Georgia secretary of state’s office begins defense in voting suit

Attorney Josh Belinfante opened the defense Monday in a lawsuit alleging that state had illegally obstructed voters from casting ballots in recent elections.  HYOSUB SHIN / HSHIN@AJC.COM

Credit: HYOSUB SHIN / AJC

Credit: HYOSUB SHIN / AJC

Attorney Josh Belinfante opened the defense Monday in a lawsuit alleging that state had illegally obstructed voters from casting ballots in recent elections.
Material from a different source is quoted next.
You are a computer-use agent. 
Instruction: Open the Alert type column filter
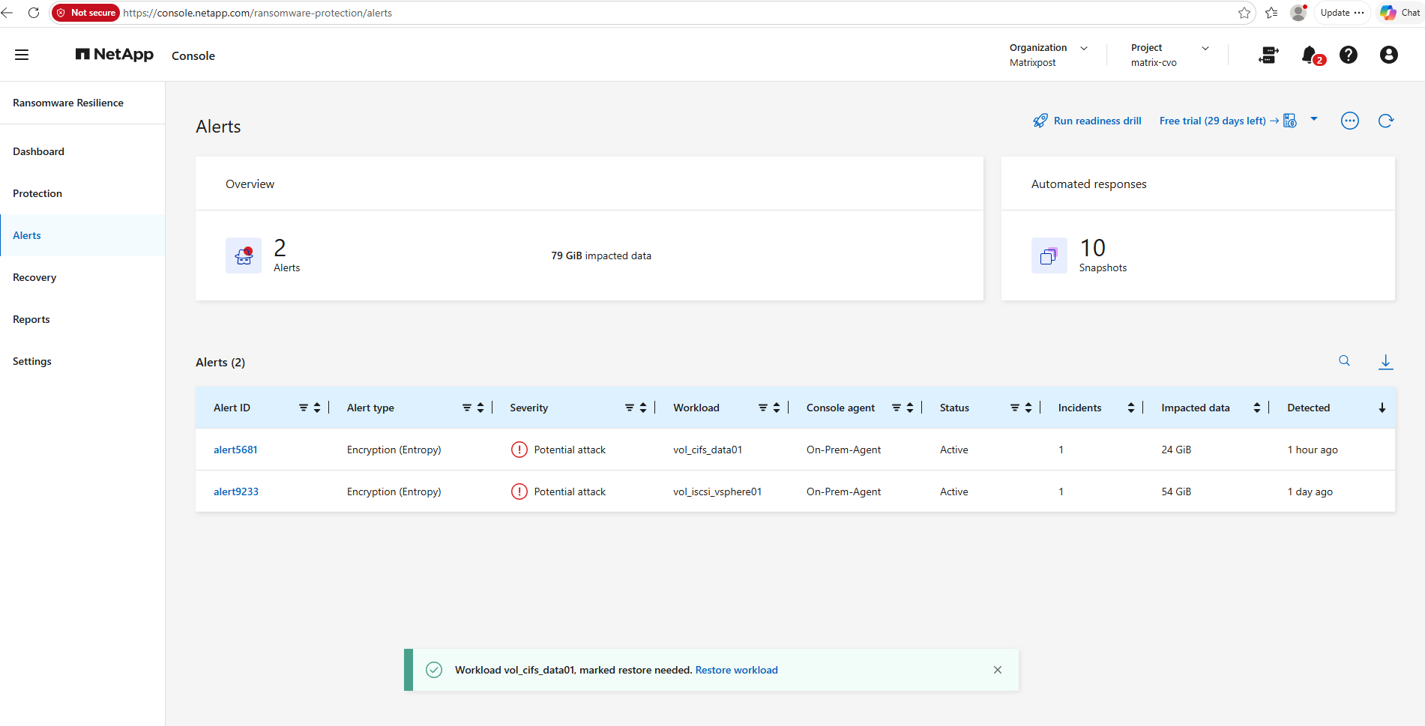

HYOSUB SHIN / HSHIN@AJC.COM

A lawyer for Georgia’s secretary of state office on Monday began pushing back against claims in a federal lawsuit that the state had illegally obstructed voters from casting ballots in recent elections.

Josh Belinfante launched the state’s defense by questioning Chris Harvey, the state’s former elections division chief.

Harvey said state officials “worked with groups across the political spectrum” in an effort to ensure that elections were fair and voters could easily cast ballots.

The lawsuit against Secretary of State Brad Raffensperger and other elections officials is Georgia’s first major voting rights challenge in decades. It was filed by Fair Fight, a group Democrat Stacey Abrams founded following her loss to Republican Brian Kemp in the 2018 election for governor.

In testimony in recent weeks, Fair Fight said Georgia’s “exact match” voter registration rules and inconsistent absentee ballot cancellation practices created difficulties that disproportionately affected Black voters in 2018 and 2020.

The case will be decided by U.S. District Judge Steve Jones in a bench trial, meaning there will be no jury. A decision is expected this summer.

Jones last year dismissed many of Fair Fight’s claims, ruling against challenges to registration cancellations, too few voting machines, inadequate poll worker training and ballot rejections.